- _Data extract_:
= Beginning of Section =

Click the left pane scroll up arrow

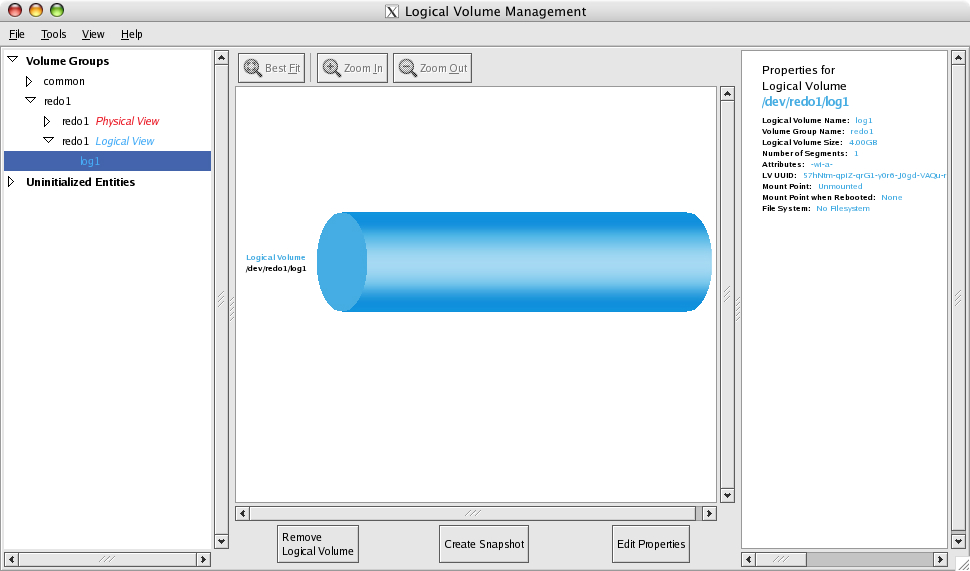click(221, 58)
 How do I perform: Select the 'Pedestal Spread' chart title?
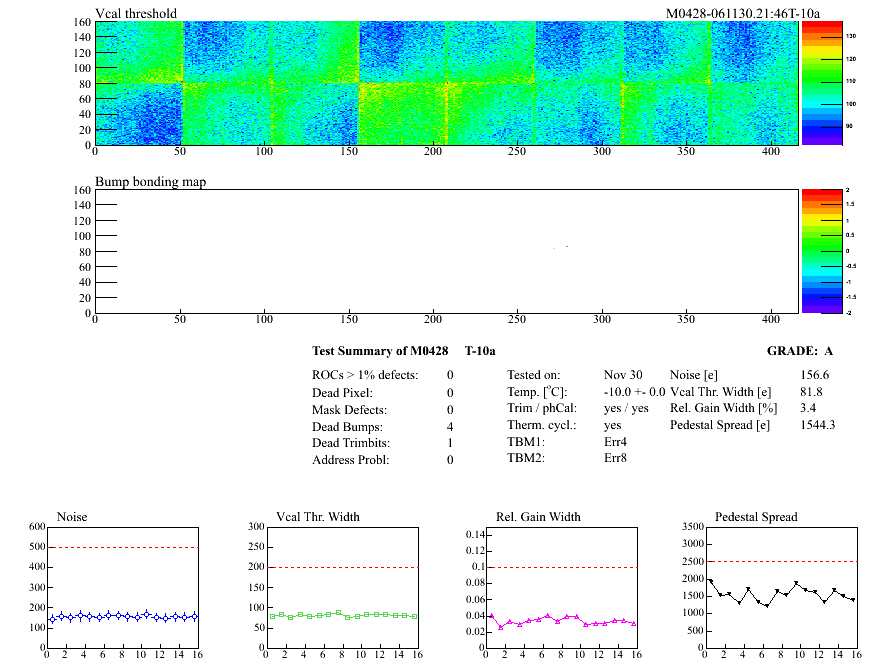757,517
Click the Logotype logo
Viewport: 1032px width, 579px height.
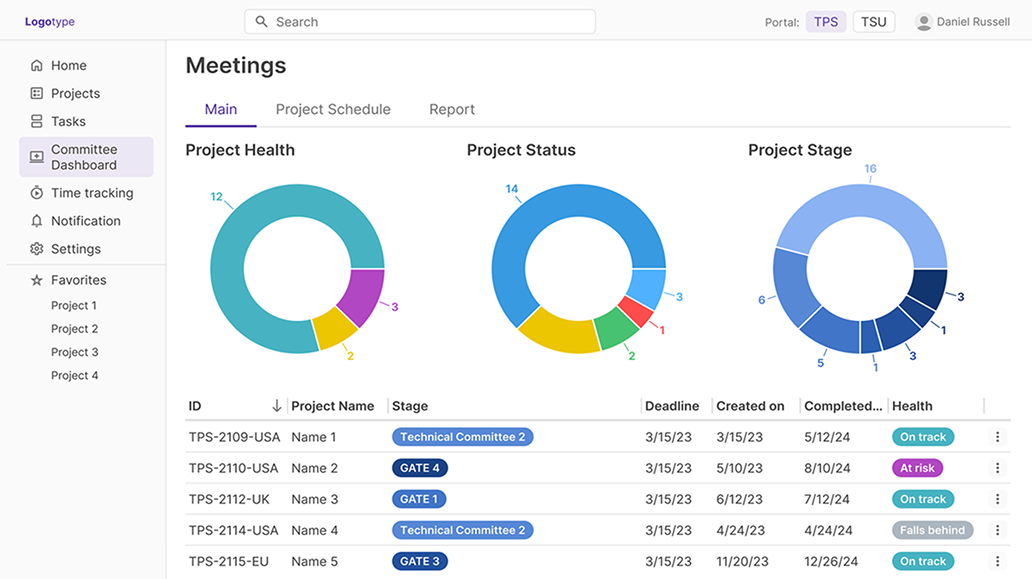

= End of Section =

- _Task objective_: Omit the pictures and set down the records exactly.

- _Response_:
Click the left pane scroll up arrow

click(221, 58)
 How do I perform: Select the 'Pedestal Spread' chart title?
757,517
Click the Logotype logo
Viewport: 1032px width, 579px height.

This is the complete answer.